= Thomas Flanagan (priest) =

English Catholic priest and historian

Thomas Flanagan (born in England in 1814; died at Kidderminster, 21 July 1865) was an English Catholic priest and historian.

==Life==

Irish by descent, he was educated at Sedgley Park School. At the age of eighteen he proceeded to Oscott - that is "Old Oscott", now known as Maryvale - to study for the priesthood. The president at that time was Henry Weedall, under whose supervision the new college buildings were about to be erected. The students and professors migrated there in 1838, after the summer vacation, Flanagan being thus one of the original students at the new college. There he was ordained in 1842, Bishop Nicholas Wiseman being then president. Flanagan, who had worked hard as a student, was asked by Wiseman to remain as a professor.

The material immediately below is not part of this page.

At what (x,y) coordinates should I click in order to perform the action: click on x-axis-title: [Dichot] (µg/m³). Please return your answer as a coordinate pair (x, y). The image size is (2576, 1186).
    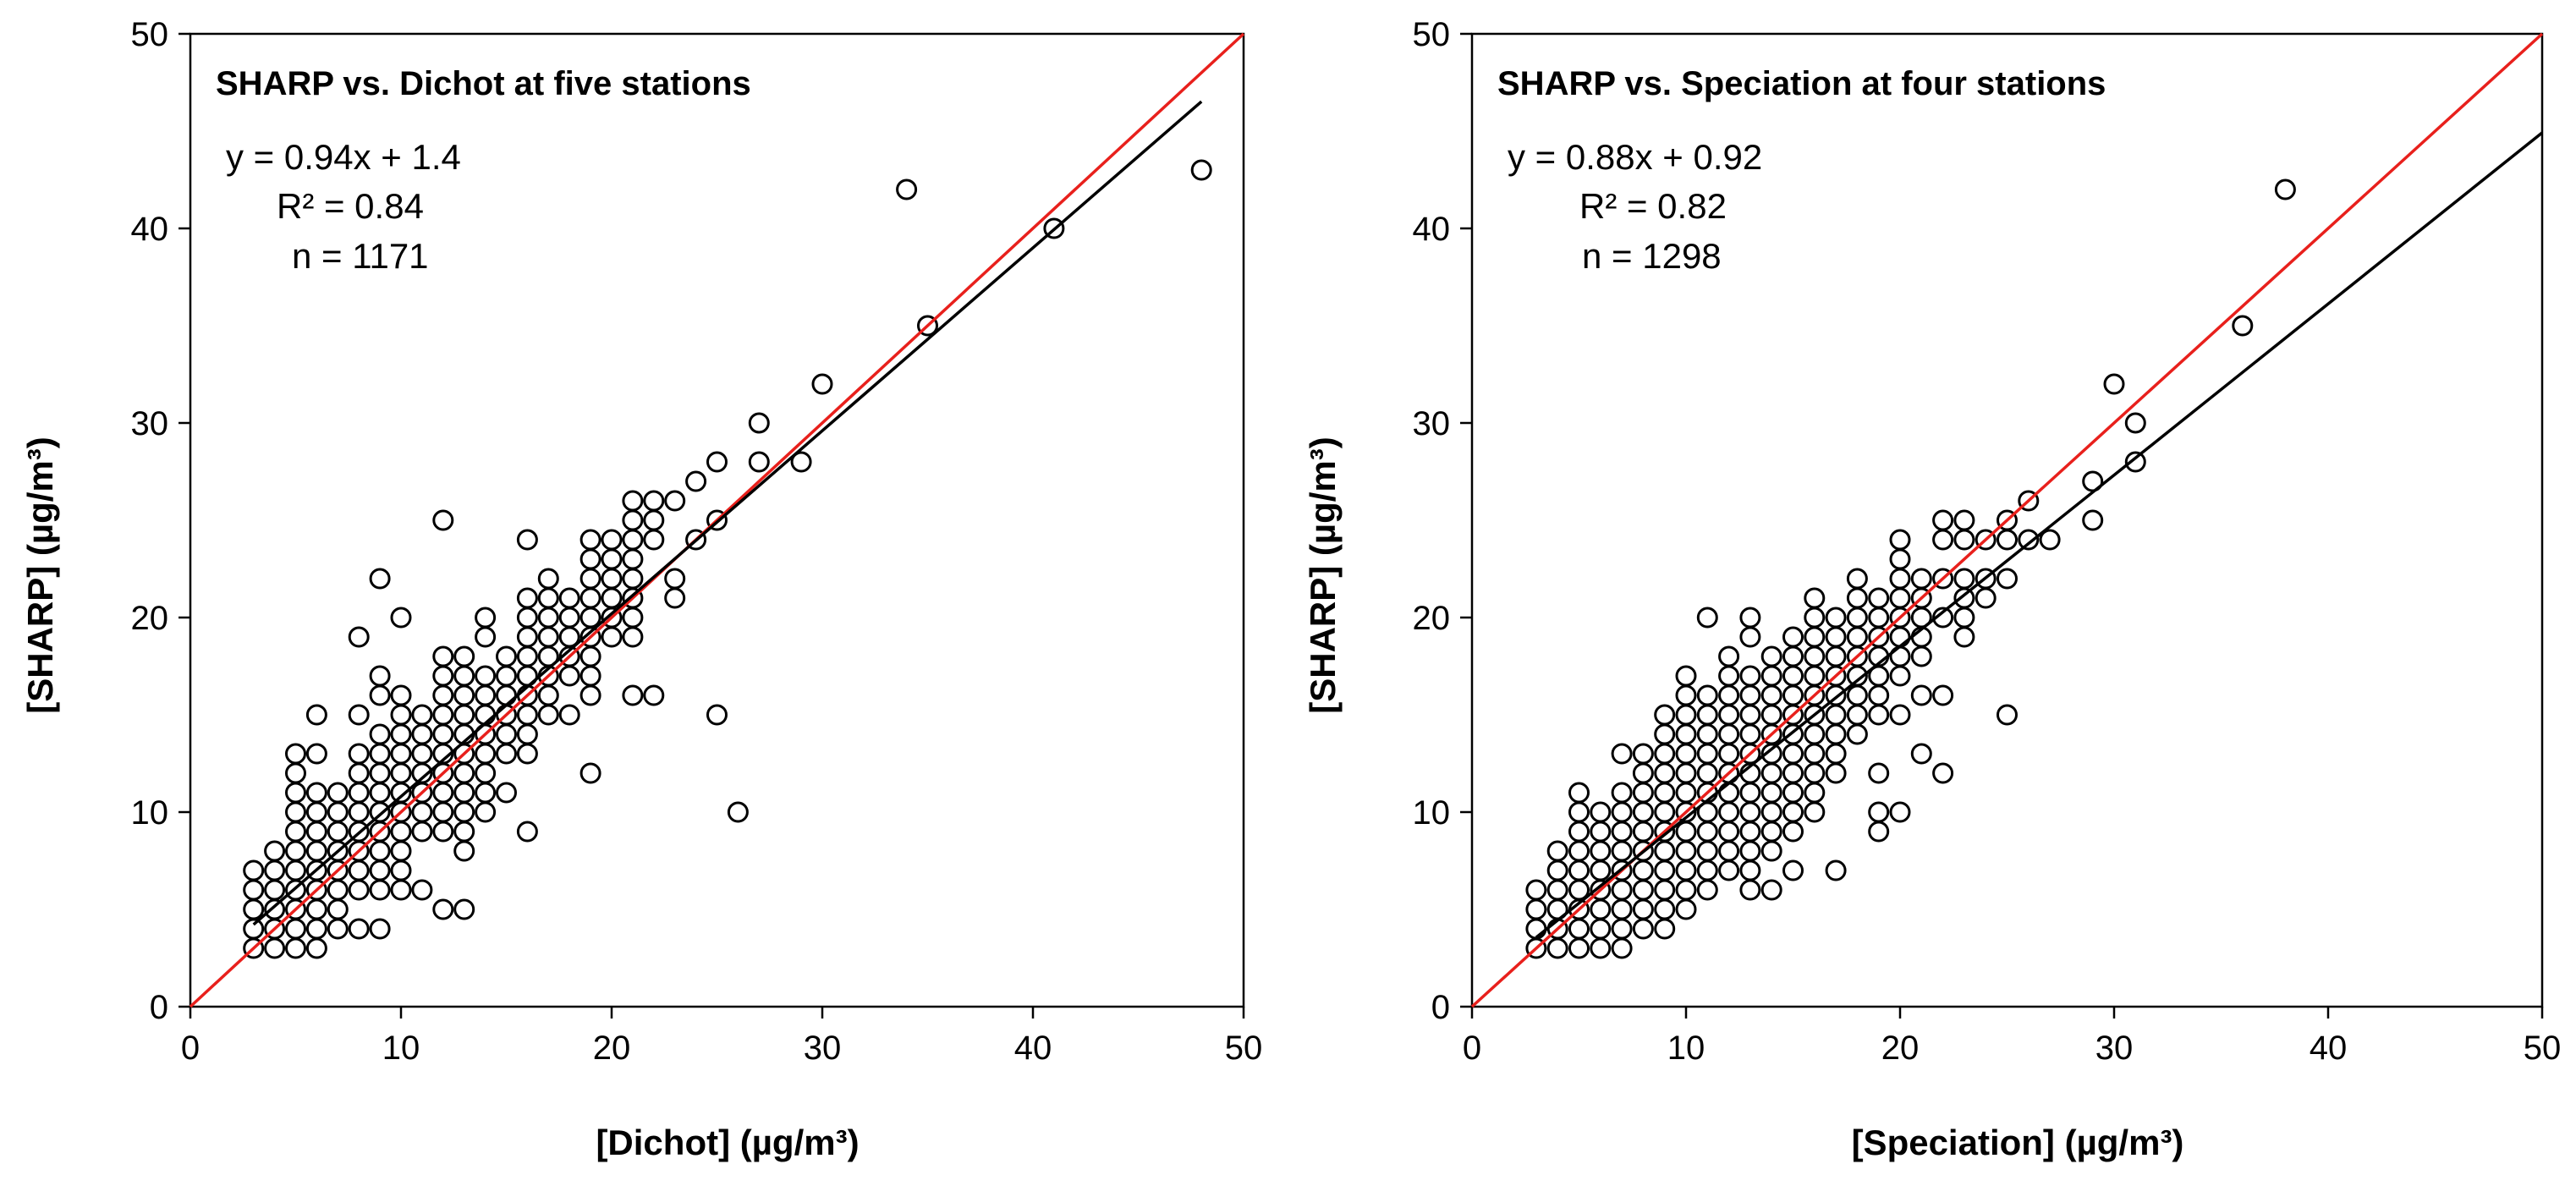
    Looking at the image, I should click on (728, 1142).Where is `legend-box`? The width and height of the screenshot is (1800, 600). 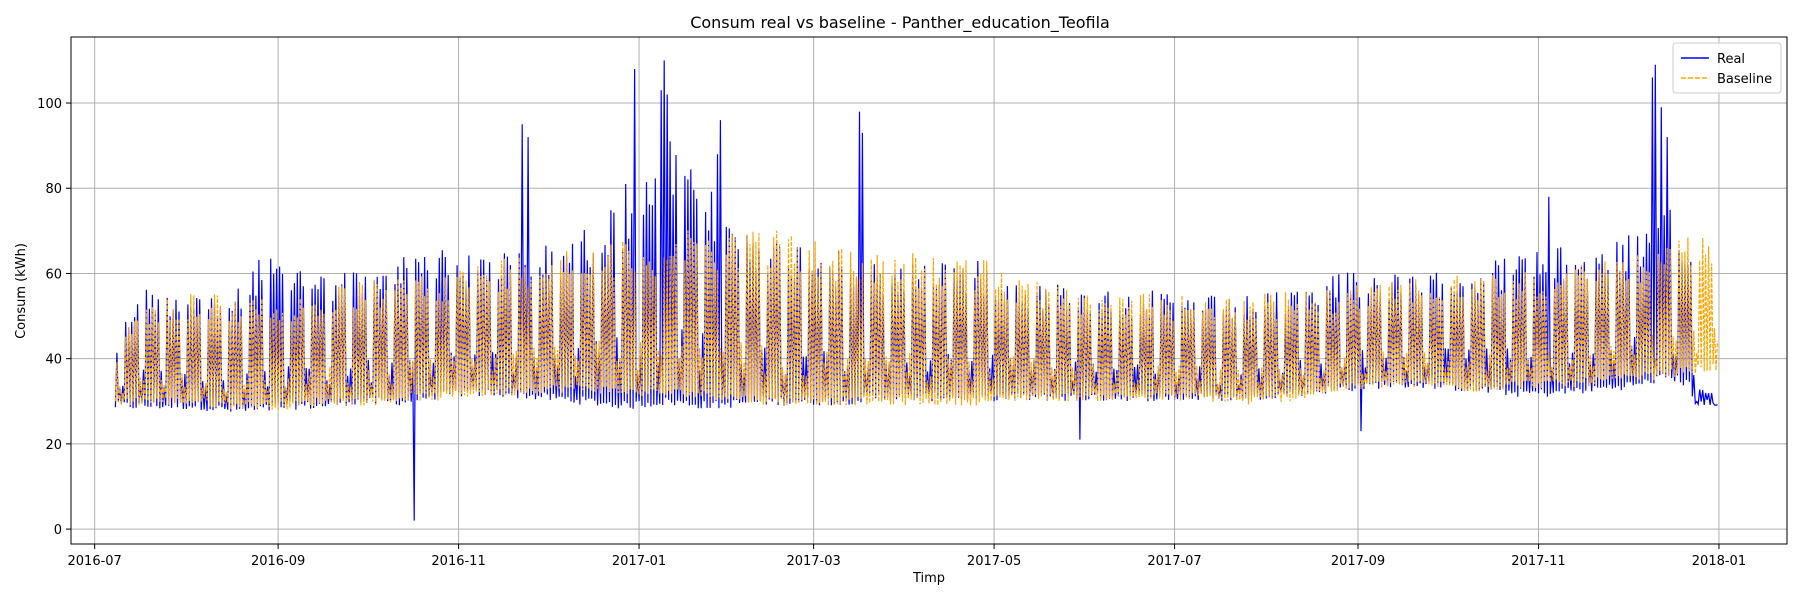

In 1847 Flanagan brought out his first book, a small manual of British and Irish history, containing numerous statistical tables. The same year he became prefect of studies and acted successfully in that capacity until 1850, when he was appointed vice-president and then president of Sedgley Park School, and he became one of the first canons of the newly formed Birmingham Diocese in 1851. He resumed his former position at Oscott first in 1853 and again for an 18-month period beginning in 1858. The last years of his life were spent as assistant priest at St. Chad's Cathedral, Birmingham.

He died at Kidderminster.

==Works==

His chief work was a History of the Church in England. In order to allow him more leisure for this, he was appointed chaplain to the Hornyold family at Blackmore Park in Worcestershire, and his history appeared in two volumes, during his residence there, in 1857. It was at that time the only complete work on the Roman Catholic Church in England, continued down to his times, and, though marred by some inaccuracies, it showed work and research on the part of the author. His style, however, was somewhat concise, and Bishop William Ullathorne remarked that Canon Flanagan was a compiler of history rather than a vivid historian.